Sm. 214. A far-reaching view across an open plain varied with woods, meadows, and cornfields, villages and churches amid trees, cottages and 
windmills. In front are the ruins of a castle with a stagnant moat, fringed with trees and underwood. On the left a winding road passes a cornfield with sheaves and a group of trees and is lost in the distance. A shepherd sits on the old castle-wall, conversing with a youth seated on the ground, near a dog and three sheep. On a bastion, on the other side, are three sheep; in a breach of the bastion stands a man. On a pool are three swans. The figures and cattle are by A. van de Velde.

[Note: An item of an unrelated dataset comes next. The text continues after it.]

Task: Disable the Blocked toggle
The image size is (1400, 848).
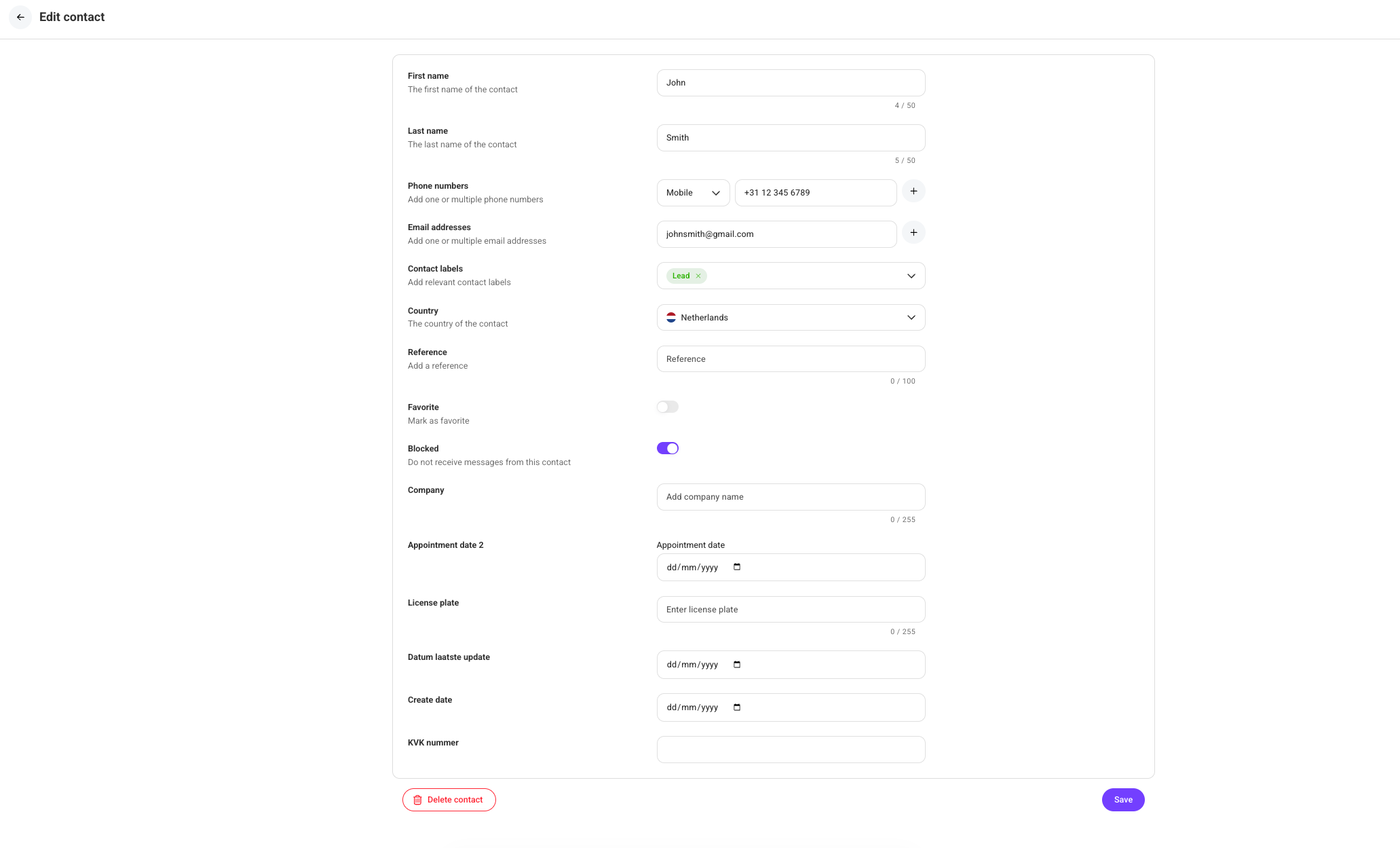Action: [667, 448]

A thunderstorm has just passed over. In the sky are masses of rolling cloud, through which sunbeams fall on windmills in the distance. The rest of the landscape is in partial shadow. "This capital picture may be cited as a chef d'oeuvre of the artist in this peculiar department of landscape-painting " (Sm.). [Compare 775, 776.] Canvas, 43 inches by 57 inches. Exhibited at Manchester, 1857, No. 699, by R. Sanderson. Sale. Jan Gildemeester, Amsterdam, June 11, 1800, No. 190 (315 florins, 
Tays). In the collection of the Marquis de Marialva, Paris, 1825; bought privately by Sm. Sales. John Smith, London, 1828 (£472 : 10s.). 
Abrahams, London, 1831 (£275). In the collection of Richard Sanderson, London, 1835 (Sm.). Sale. R. Sanderson, London, June 17, 1848 (£504, Brown); but apparently 
bought in, for it was in the Sanderson collection in 1854 (Waagen, ii. 288), and was lent from it to Manchester in 1857. "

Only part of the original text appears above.